After a relationship meltdown at 39, I found myself single, middle-aged and struggling to find the perfect partner to fall in love and have a family with.
But I knew I wanted a baby, so I went on a two-year ‘get pregnant’ quest.
This included a failed plan to get back with my ex, a year on the IVF train and three failed IUI (intrauterine insemination) attempts, as well as a bunch of disastrous Tinder dates.
I got to a point where I had to either pull out the IVF big guns and harvest my eggs, or find another solution.
I took the latter path, and threw myself at Dr Google. Not long after, I was in the deep vortex of known sperm-donor land.
With further investigation, I realised I had landed upon my very own Willy Wonka cyber factory where there was a bevvy of real-life men, happily giving away their sperm to women on various platforms all around the globe.
So I hung up my hope of trying to find the fantasy husband and father through online dating, and threw myself out there looking for men who were readily available and on the same page — literally!
I couldn’t believe there were a bunch of worthy men, happy to skip all the relationship nonsense, and hand over the key ingredient I needed to make a baby within my shrinking biological clock time frame.
I signed up to a few sperm-donor websites, began perusing Facebook Groups and then sat back and observed the post and forum interactions for a few months.
But in the process, I had stumbled onto some seedy sites which required me to weed out illegitimate profiles, which made me hesitant about going down this path.

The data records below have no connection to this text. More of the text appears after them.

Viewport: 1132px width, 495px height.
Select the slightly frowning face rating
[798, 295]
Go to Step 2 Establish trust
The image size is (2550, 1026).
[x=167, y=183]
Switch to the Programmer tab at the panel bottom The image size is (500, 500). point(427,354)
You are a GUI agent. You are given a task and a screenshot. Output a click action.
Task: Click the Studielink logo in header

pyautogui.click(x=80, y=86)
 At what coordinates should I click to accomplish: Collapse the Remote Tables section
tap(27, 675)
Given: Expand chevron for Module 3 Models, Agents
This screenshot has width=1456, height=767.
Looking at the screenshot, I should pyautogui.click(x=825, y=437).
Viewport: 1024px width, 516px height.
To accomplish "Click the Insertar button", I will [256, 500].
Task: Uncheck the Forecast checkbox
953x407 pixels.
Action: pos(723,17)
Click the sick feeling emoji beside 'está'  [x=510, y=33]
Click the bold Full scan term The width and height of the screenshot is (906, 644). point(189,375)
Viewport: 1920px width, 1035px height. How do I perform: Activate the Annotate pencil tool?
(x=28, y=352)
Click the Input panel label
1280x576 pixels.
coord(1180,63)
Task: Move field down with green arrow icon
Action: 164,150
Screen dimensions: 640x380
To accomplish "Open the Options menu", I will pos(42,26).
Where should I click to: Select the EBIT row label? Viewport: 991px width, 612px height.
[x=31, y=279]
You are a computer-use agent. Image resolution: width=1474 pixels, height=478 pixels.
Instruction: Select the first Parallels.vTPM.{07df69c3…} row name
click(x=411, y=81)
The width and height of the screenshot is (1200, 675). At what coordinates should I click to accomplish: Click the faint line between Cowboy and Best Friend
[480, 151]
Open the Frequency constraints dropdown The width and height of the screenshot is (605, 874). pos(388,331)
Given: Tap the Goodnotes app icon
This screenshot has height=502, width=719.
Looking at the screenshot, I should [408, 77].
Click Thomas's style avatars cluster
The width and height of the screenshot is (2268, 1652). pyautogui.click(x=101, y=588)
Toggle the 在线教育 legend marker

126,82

It wasn’t until Adam Hooper, the Facebook Group admin for Sperm Donation Australia, connected with me and answered all my questions, that I finally felt at ease and brave enough to communicate with a few potential donors on the FB group and one other site.
Finding ‘The One’
After conversing with a few fellas, I opted for one I felt was compatible with my needs.
Not only was he over six feet tall, with great physical features, he also understood the donor process intimately because he had successfully assisted other women.
He was also available to work with my cycles, had his own family, would sign legal documents outlining intention, wanted to be known to the future child, had undertaken genetic testing and counselling, and could provide a recent bona fide sperm analysis proving he was highly fertile.
We engaged in many Messenger and Facetime chats as well as phone calls and photo sharing.
Once I felt ready and my fertile window aligned, I flew interstate to meet him in the flesh and proceeded with the insemination.
Two weeks later, and to my absolute shock, a pregnancy test confirmed I was pregnant after just one attempt.
Don’t just ‘swipe right’
I am glad I went rogue and carved out my own path — it was one that aligned with me physically, spiritually and financially.
While I am an advocate for this route, and can honestly say I had a superb experience using the internet to secure a viable donor, I wholeheartedly believe this pathway needs to be thoroughly considered beforehand.
I believe it’s imperative to take the time to find the right donor and not ‘swipe right’ on just anybody.
Not all sites, apps, solo donors and groups are created equal or perhaps have your and your future child’s best interests at heart.
This route is primarily based on basic human trust and intention and to navigate it safely and successfully, a little time-investment pays off.
Ultimately, I believe this is about conceiving a healthy child first and foremost — not just landing any random man’s sperm to conceive.
I’m now 42 and despite being only halfway through my pregnancy, I felt it was timely to share this avenue publicly with those perhaps considering going down this path or are presently breaking under the extreme stress and pain associated with their IVF treatment, no matter my pregnancy outcome.
I learnt so much and felt compelled to write a book and blog to share what I now know, so other single women and lesbian couples in my predicament could consider an alternative path and dispel the belief IVF is the best and only option available to them.
The moment I opted to seek a known sperm donor on what could be deemed as the “wild west” of the internet, a mental shift occurred.
I felt unequivocally empowered. No longer was it just a hope for me to be a mother, it was more than probable I would be.
It is the best decision I’ve ever have made.